> [What is being asked]: Each line from the one containing "Screen dimensions: 549x387" onward, through the end of the entries, is to be transcribed exactly; nothing else is to be included.

> [Entries supplied]:

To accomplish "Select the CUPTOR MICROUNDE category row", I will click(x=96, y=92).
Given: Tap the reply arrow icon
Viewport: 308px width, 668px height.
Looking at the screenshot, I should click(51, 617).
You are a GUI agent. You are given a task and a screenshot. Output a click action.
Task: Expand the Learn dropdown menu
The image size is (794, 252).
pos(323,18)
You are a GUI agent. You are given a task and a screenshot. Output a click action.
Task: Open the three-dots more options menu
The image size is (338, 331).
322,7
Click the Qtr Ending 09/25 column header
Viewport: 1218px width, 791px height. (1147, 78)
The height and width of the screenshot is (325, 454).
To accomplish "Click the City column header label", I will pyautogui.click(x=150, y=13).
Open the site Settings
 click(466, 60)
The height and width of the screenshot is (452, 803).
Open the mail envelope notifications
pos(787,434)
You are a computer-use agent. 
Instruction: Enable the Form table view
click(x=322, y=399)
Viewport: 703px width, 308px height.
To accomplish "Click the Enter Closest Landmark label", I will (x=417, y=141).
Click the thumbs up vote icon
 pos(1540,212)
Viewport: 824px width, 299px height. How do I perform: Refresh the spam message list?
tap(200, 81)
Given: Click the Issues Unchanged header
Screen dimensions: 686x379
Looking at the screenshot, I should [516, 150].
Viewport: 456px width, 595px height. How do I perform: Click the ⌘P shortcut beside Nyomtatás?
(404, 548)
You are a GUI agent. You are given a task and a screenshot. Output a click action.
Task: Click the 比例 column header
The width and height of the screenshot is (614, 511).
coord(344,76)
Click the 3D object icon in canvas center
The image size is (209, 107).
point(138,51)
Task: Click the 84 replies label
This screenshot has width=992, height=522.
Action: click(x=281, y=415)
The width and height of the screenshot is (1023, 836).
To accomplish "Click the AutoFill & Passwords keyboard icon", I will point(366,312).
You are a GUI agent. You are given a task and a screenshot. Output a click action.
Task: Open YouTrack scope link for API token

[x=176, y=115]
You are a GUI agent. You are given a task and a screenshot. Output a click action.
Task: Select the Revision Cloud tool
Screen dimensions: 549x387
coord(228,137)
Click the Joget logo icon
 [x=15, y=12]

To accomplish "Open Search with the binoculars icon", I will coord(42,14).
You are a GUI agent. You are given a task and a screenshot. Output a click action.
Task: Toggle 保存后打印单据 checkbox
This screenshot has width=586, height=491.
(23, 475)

> [Finished exercise]:
Screen dimensions: 549x387
coord(228,137)
Click the Joget logo icon
 [x=15, y=12]

To accomplish "Open Search with the binoculars icon", I will coord(42,14).
You are a GUI agent. You are given a task and a screenshot. Output a click action.
Task: Toggle 保存后打印单据 checkbox
This screenshot has width=586, height=491.
(23, 475)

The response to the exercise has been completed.